More shillings were needed for the Jewel House and the glitter of crowns and orb, sceptre and Sword of State took Meg’s mind off her problems for a while.
‘Shockingly vulgar, was it not?’ Ross remarked as they strolled along the gun platform looking at the crush of river traffic.
‘So close up, it is a trifle overwhelming,’ Meg agreed. ‘But at a distance, as part of the pomp of royalty, it would look spectacular.’
‘When will you give me the right to buy you jewels, Meg?’ Ross stopped, catching both her hands in his. ‘I want to buy you pearls and diamonds and sapphires.’ He lifted her knuckles to his lips and held her eyes with his own as she blushed and stammered.
‘Oh, no.’ Meg snatched back her hands. ‘I do not want you to buy me anything.’
‘You will not give me that pleasure?’
‘No.’ She shook her head, not looking at him, imagining the warmth of his fingers on the nape of her neck as he fastened a necklace, the cool slide of metal and gems over her breast. Ross placing a ring on her finger. ‘Please, can we go on? The breeze from the river is chilly.’
‘As you wish.’
His face was shuttered and the smile gone from his lips and his eyes as they walked back to the carriage. She might think she had hurt him if she believed that his feelings were very deeply engaged. If he loved her. But he did not, so it was his pride that was hurt. He was Brandon, and he wanted to mark her as his with gemstones when all she wanted was to be branded by his kisses.
When they found the barouche again Ross gave Jenkins a list of locations to form a route. He did not intend to walk around any of them, so they must maintain their formal distance in front of the footman. It would be safer, she told herself. Then their fingertips brushed as they lay on the leather upholstery. Ross shifted slightly and the edge of his coat fell over their hands so she left hers just touching his, while they made polite and distant conversation about the sights that unfolded on either side of the barouche.
They drove past the Bank of England and the Guildhall, exclaimed over the herds of cattle and sheep being driven through the crowded streets on their way to market at Smithfield. They stared up at St Paul’s, passed the Inns of Court so they could tell William that they had seen his future place of study and the British Museum because Meg thought they ought to at least see it.
And then they drove through St James’s Park, saw the Queen’s House and the lake, passed into the informality of Green Park with its herd of cows and milkmaids selling glasses of fresh milk and into Piccadilly. Meg knew they were almost back.

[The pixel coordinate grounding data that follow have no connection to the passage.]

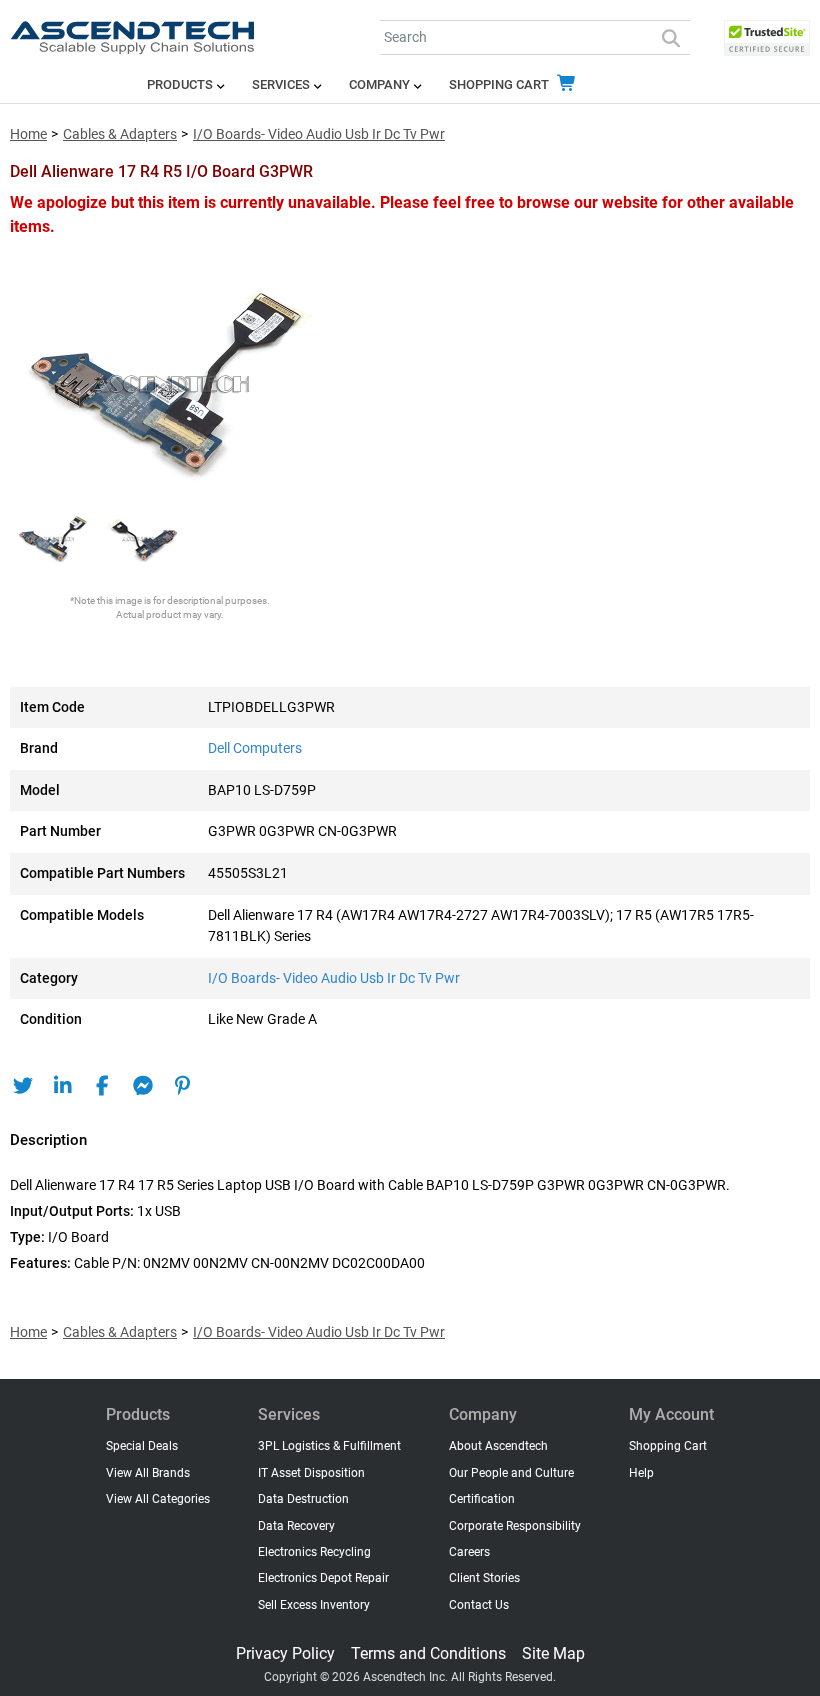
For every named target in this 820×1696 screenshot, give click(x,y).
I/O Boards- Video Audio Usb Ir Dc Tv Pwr (319, 134)
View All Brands (148, 1473)
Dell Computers (255, 748)
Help (641, 1473)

Ross’s fingers slid under hers, curling until their hands were clasped. Meg returned the pressure, and his thumb found the bare skin below the button of her glove, stroking against the pulse point. ‘I have made a decision, my lord. About the matter we discussed in Cornwall.’
He went very still, just as a man might who had been waiting with desperate patience for the answer of a woman he loved. But he did not love her, only desired her and, it seemed, he enjoyed her company. Was that enough to sustain her need to love and be loved? Perhaps it would be enough to overcome the revulsion he must surely feel when she told him her story as she was determined to do, now, before she lost her nerve.
They maintained a flow of innocuous conversation up to the house in Clarges Street, in through the front door while Ross handed his hat, gloves and cane to the butler and Meg untied her bonnet strings.
‘Could you join me in the study, Mrs Halgate?’
‘Of course, my lord.’ She followed him, her heart thudding, telling herself over and over again that this was right and she would release him first from the offer he had made. Then, when he understood just who and what she was, he could make up his own mind.
‘Excuse me, your lordship.’ Woodward clear his throat. ‘A lady and gentleman are waiting for your return. I explained you were not at home, but they intimated that it was a matter of some urgency.’
‘I will come to the study later, shall I, my lord?’ Meg was already at the foot of the stairs, shaky with relief at the postponement of the fateful interview. She should not speak on the spur of the moment; she would collect herself, compose what she was going to say.
‘Thank you, Mrs Halgate.’ Frowning, Ross reached for the card on the salver Woodward held, but she was already up the stairs and away.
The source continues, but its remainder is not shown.